4.6 Search the similar words¶

[ ]:

import numpy
import six

n_result = 5  # number of search result to show


with open('word2vec.model', 'r') as f:
    ss = f.readline().split()
    n_vocab, n_units = int(ss[0]), int(ss[1])
    word2index = {}
    index2word = {}
    w = numpy.empty((n_vocab, n_units), dtype=numpy.float32)
    for i, line in enumerate(f):
        ss = line.split()
        assert len(ss) == n_units + 1
        word = ss[0]
        word2index[word] = i
        index2word[i] = word
        w[i] = numpy.array([float(s) for s in ss[1:]], dtype=numpy.float32)

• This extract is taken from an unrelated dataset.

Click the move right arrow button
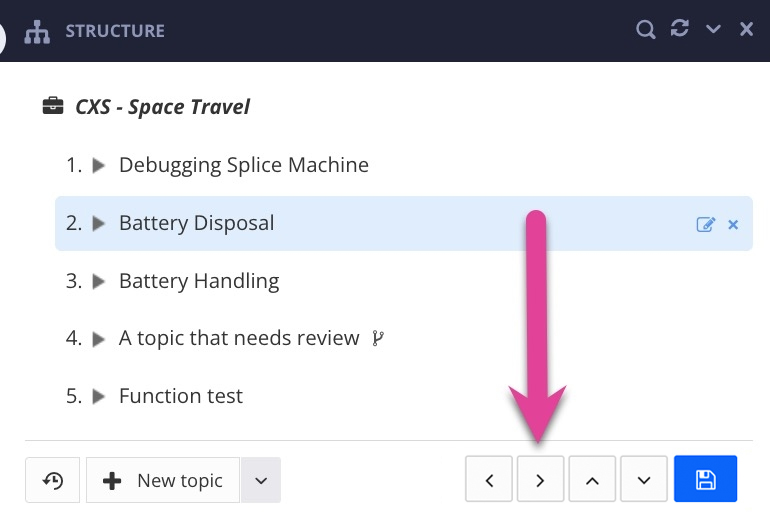Viewport: 770px width, 526px height. 540,480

s = numpy.sqrt((w * w).sum(1))
w /= s.reshape((s.shape[0], 1))  # normalize

[ ]:

def search(query):
  if query not in word2index:
    print('"{0}" is not found'.format(query))
    return

  v = w[word2index[query]]
  similarity = w.dot(v)
  print('query: {}'.format(query))

  count = 0
  for i in (-similarity).argsort():
      if numpy.isnan(similarity[i]):
          continue
      if index2word[i] == query:
          continue
      print('{0}: {1}'.format(index2word[i], similarity[i]))
      count += 1
      if count == n_result:
          return

Search by “apple” word.

[23]:

query = "apple"
search(query)

query: apple
computer: 0.5457335710525513
compaq: 0.5068206191062927
microsoft: 0.4654524028301239
network: 0.42985647916793823
trotter: 0.42716777324676514

5. Reference¶

[1] [Mikolov, Tomas; et al. “Efficient Estimation of Word Representations in Vector Space”. arXiv:1301.3781](https://arxiv.org/abs/1301.3781)
[2] [Distributional Hypothesis](https://aclweb.org/aclwiki/Distributional_Hypothesis)

[ ]: